Mutually Assured Destruction and Anthropocene Extinctions should be telling us that civilization—which is not too big to fail—is cracking up simultaneously with its derangement of Earth’s ecology and folk cultures. Arnold J. Toynbee, in his Civilization on Trial, said Civilization runs on two diseased, ironclad legs of Class and War, and that no civilization to date has ever chosen to cure those diseases with a steady massage of servanthood and stewardship. Any god that blesses violence and theft—well, that takes us Christians back to Yahweh at Jericho, doesn’t it? And that religious model, as the Indigenous scholar Steven Newcomb has shown in Pagans in the Promised Land, is the foundation, the rock-bottom justification, for the Right of Christian Discovery. And the walls came tumbling down. Death to every child, woman, and man who stand in the way of a Chosen People and a Supreme God who authorizes such chosenness.

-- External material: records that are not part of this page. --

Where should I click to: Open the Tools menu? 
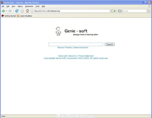(x=38, y=6)
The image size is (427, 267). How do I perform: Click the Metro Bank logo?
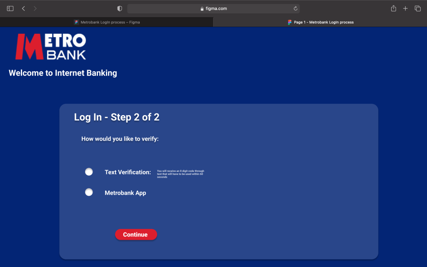(50, 47)
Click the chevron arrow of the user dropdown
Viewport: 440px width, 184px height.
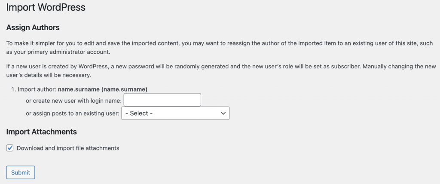pos(223,113)
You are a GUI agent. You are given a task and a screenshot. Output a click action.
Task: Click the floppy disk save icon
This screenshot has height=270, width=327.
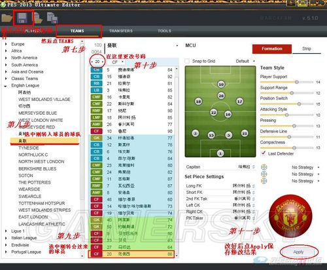tap(22, 18)
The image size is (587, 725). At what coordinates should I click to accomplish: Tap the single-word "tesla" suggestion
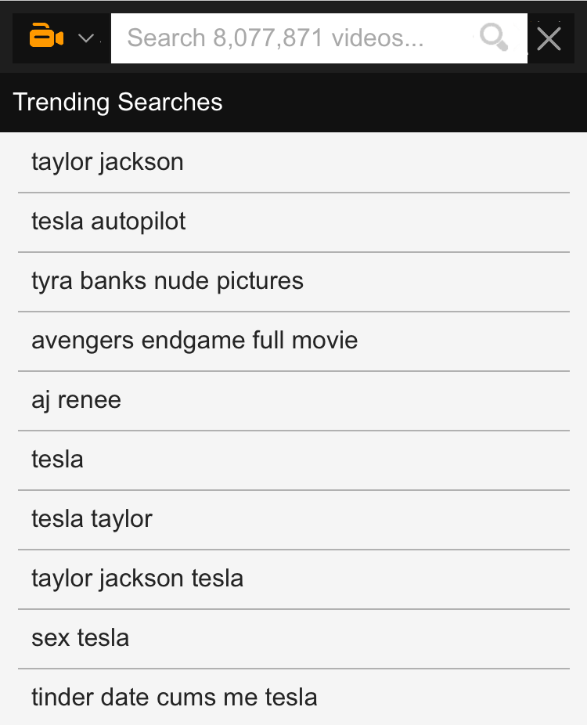coord(57,460)
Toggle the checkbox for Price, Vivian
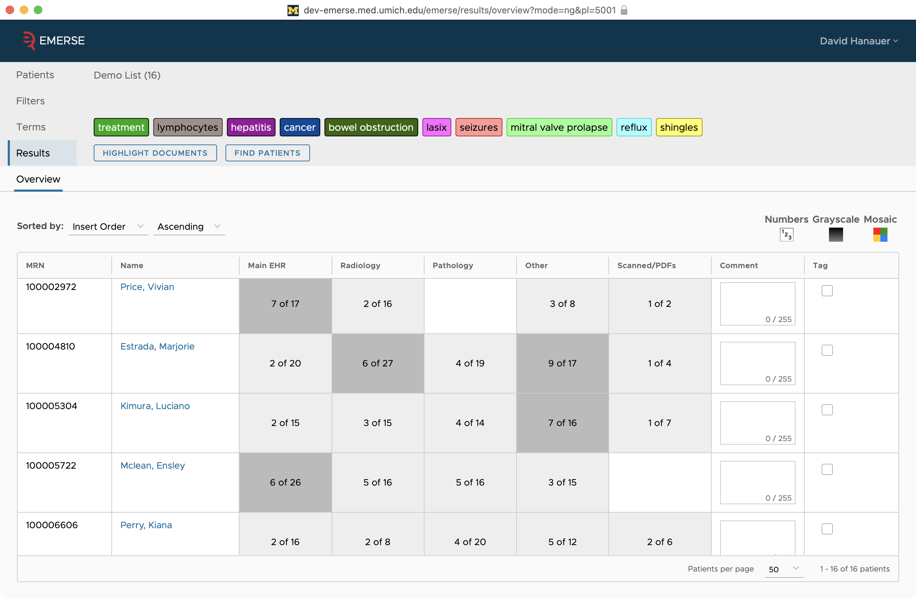This screenshot has height=599, width=916. (x=827, y=290)
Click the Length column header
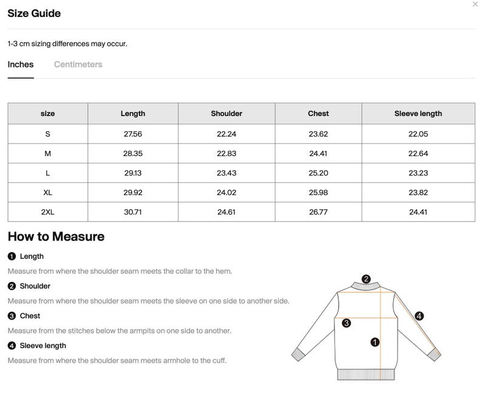The height and width of the screenshot is (401, 482). 133,114
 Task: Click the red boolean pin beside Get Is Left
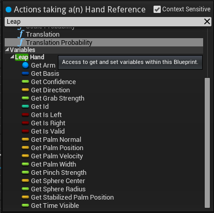pos(25,115)
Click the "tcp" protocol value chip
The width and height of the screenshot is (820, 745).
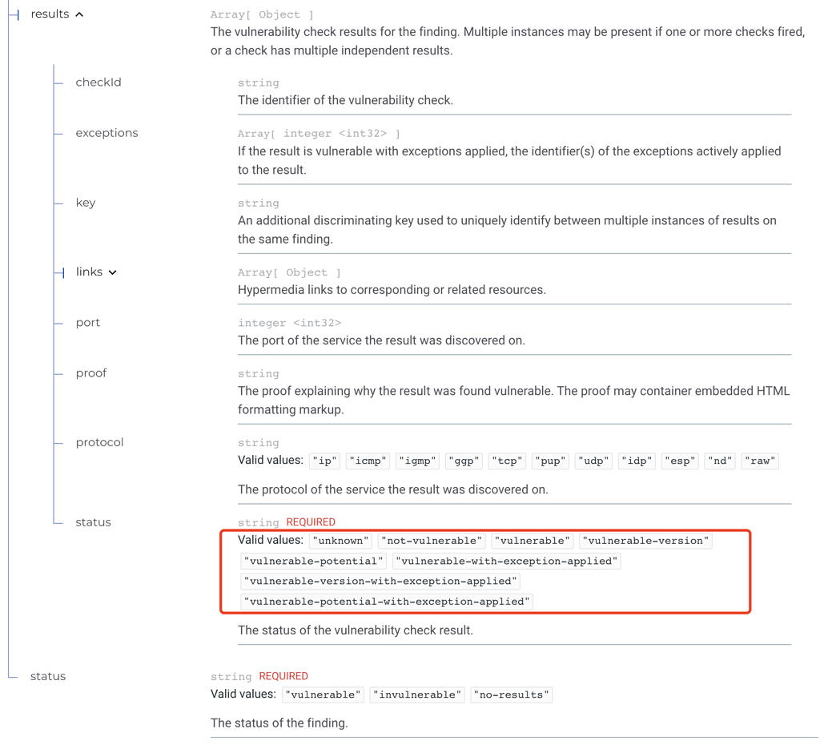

When our religious and civilized walls come tumbling down, will we be able to discern the earthy spirituality in the lifeforce of which we are only a part, one species among many, on an Earth of overwhelming complexity and beauty? We had better be able to, for that’s the only way out of our evolutionary predicament. Once we glimpse that immense and immediate wholesomeness, we can learn to recognize it with greater frequency, attention, and commitment—and begin to live it as we work to undo the industrialization of everything.
We’re in a critical—and very dangerous—transitional stage, even though things (for those of us in the protected First World) remain in pretty good shape. There may be lots of crises in the world, but we’re okay. This is going to change. Things are going to get a lot rougher and tougher in the coming decades. Getting to cooperative—and ecological—economics is crucial. Land as community to which we belong is the mantra. It’s time we took Aldo’s epigraph to heart, both personally and politically.
Curt Meine’s labor of love shows us a real Aldo Leopold. It is a wonderful revelation.